Our analysis also showed that current postmortem histology studies exclusively study CTE tissue from male donors. This reflects the demographics of contact sport participation, particularly American football, the most common primary head injury exposure of donors to the VA-BU-CLF brain bank. The increased number of women in contact-sport careers is a recent development, and future studies will need to investigate potential sex-related differences in CTE pathology as the tissue becomes available.

The issue of selection bias in CTE brain donation and research studies is frequently acknowledged in the publications we assessed, and at this early stage of research where global brain banking efforts are still developing these issues of case selection are unavoidable. There is value in studying homogenous populations to identify CTE-specific pathologies by limiting confounding variables. These disease-specific features will provide insights into the mechanisms that drive CTE pathology. Comparative studies of CTE pathology in individuals who died very young and did not have age-related brain changes could also help identify pathology signatures other than p-tau that can contribute to an antemortem diagnosis. Such signatures could also improve the postmortem classification of CTE as the focal p-tau lesions can be sparse or masked by complex comorbid pathologies in advanced stages or in elderly individuals. However, it is important that we also study CTE in individuals with more diverse demographics and sources of head injury exposure to ensure pathological findings are widely applicable and to further understand the potential heterogeneity of CTE pathology.

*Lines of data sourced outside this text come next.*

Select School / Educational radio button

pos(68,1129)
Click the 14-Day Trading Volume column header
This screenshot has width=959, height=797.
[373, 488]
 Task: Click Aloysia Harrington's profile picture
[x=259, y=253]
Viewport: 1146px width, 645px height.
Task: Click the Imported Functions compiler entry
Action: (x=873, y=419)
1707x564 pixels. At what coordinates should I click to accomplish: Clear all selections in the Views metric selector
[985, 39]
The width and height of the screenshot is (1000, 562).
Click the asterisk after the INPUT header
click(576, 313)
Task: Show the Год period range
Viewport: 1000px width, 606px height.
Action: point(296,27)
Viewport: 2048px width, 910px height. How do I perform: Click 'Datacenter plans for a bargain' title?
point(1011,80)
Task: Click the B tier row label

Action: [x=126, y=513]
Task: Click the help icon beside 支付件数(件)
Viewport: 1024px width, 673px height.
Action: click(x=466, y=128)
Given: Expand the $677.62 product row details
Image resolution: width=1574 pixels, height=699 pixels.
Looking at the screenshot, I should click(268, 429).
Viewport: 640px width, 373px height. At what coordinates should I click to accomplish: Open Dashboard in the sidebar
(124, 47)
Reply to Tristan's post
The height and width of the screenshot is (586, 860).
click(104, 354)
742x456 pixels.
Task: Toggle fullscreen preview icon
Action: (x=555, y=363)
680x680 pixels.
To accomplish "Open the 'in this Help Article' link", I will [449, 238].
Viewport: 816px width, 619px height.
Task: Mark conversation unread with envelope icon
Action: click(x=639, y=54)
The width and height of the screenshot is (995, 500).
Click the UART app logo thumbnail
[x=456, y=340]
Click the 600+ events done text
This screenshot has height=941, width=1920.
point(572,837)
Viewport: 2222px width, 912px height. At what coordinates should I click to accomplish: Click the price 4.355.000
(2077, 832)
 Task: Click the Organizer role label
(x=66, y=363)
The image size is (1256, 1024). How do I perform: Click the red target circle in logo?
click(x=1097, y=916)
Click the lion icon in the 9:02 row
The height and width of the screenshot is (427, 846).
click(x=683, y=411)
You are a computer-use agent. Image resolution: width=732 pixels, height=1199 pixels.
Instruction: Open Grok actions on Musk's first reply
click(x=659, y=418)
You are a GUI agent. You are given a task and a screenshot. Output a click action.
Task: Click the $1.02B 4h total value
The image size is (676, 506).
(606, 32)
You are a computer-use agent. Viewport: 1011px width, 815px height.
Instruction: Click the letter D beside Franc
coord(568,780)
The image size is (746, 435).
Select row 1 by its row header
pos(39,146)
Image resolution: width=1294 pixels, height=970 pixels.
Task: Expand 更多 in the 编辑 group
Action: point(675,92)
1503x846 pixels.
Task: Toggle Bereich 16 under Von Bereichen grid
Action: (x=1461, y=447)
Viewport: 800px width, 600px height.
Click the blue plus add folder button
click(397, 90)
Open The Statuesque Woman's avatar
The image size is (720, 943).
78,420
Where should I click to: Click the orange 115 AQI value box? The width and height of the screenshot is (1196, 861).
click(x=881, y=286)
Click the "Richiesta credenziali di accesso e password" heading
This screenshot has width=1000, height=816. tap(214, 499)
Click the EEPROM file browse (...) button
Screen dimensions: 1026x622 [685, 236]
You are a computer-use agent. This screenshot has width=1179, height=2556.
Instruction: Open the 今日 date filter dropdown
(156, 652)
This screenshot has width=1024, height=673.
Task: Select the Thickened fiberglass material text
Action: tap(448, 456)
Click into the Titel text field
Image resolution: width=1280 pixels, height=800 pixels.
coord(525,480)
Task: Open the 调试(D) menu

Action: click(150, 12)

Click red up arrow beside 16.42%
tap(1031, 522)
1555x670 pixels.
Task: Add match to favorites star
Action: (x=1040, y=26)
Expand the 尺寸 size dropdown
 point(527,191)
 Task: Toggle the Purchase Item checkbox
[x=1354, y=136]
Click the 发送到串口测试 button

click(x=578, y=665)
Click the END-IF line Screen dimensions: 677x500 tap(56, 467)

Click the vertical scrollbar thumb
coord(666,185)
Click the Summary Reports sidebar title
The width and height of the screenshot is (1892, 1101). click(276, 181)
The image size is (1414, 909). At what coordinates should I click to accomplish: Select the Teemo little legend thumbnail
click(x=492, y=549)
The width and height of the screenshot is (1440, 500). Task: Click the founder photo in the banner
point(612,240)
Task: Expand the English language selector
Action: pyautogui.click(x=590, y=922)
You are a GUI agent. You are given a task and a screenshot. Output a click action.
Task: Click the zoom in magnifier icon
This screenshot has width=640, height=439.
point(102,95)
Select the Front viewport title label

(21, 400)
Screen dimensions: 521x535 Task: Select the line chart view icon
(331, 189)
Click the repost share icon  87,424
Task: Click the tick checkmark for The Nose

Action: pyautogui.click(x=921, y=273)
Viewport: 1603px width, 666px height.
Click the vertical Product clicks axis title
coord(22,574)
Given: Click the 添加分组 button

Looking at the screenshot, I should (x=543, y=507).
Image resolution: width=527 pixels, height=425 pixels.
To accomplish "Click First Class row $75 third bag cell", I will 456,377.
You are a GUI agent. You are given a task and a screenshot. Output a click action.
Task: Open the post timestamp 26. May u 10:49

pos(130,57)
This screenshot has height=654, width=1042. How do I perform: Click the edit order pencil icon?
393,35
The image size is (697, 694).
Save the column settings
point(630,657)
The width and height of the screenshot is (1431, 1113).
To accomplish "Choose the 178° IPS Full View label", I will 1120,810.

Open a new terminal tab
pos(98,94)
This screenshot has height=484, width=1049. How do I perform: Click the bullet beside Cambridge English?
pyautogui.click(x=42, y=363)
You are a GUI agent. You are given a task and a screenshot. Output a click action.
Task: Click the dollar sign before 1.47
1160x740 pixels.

The expanding diversity of CTE brain tissue will also inevitably present challenges for comparative studies. This review highlights that comorbid aggregate pathologies are common in CTE, with TDP-43 inclusions, Lewy bodies, beta-amyloid plaques, and CAA frequently observed alongside the characteristic p-tau lesions. This complex aggregate pathology aligns with the extensive evidence implicating traumatic brain injury as a risk factor for many neurodegenerative diseases [34, 73, 90, 91]. However, the occurrence of multiple pathologies also increases with age, and the studies reviewed here indicate that is also true for CTE cases with an older age at death. The development of comorbid pathology is likely related to age, the severity and amount of exposure to repetitive head injury, and other individual genetic and environmental factors [83]. With increased global brain banking efforts, there will be an increased frequency of CTE cases with an older age at death and comorbid pathology. While comorbid pathology makes it difficult to group cases for comparative studies, it is important that future CTE research explores the complex relationships between aggregate pathologies where possible. Efforts to account for other aggregate pathologies and investigate their spatial relationships will provide insights relevant to all neurodegenerative diseases.

Conclusion

In conclusion, current literature suggests that the distribution and composition of p-tau and other comorbid aggregate pathologies are the most distinguishing features of CTE. However, understanding the scope of other non-aggregate pathologies is key to understanding the disease mechanism and the relationship between CTE and other neurodegenerative diseases, for which head injury is also a risk factor. This systematic review has highlighted that: (1) pathologies such as vascular dysfunction, gliosis, axonopathy, and cell stress require further and focused investigation. (2) More studies of CTE tissue from individuals with diverse head injury exposure profiles are needed to understand the heterogeneity of CTE pathology. (3) Future neuropathology research should focus on detailed comparisons of CTE, normal aging, and other neurodegenerative diseases. Together with the growing interest in CTE research and international efforts to grow CTE brain banking initiatives, we believe that these priorities will help accelerate our understanding of this disease.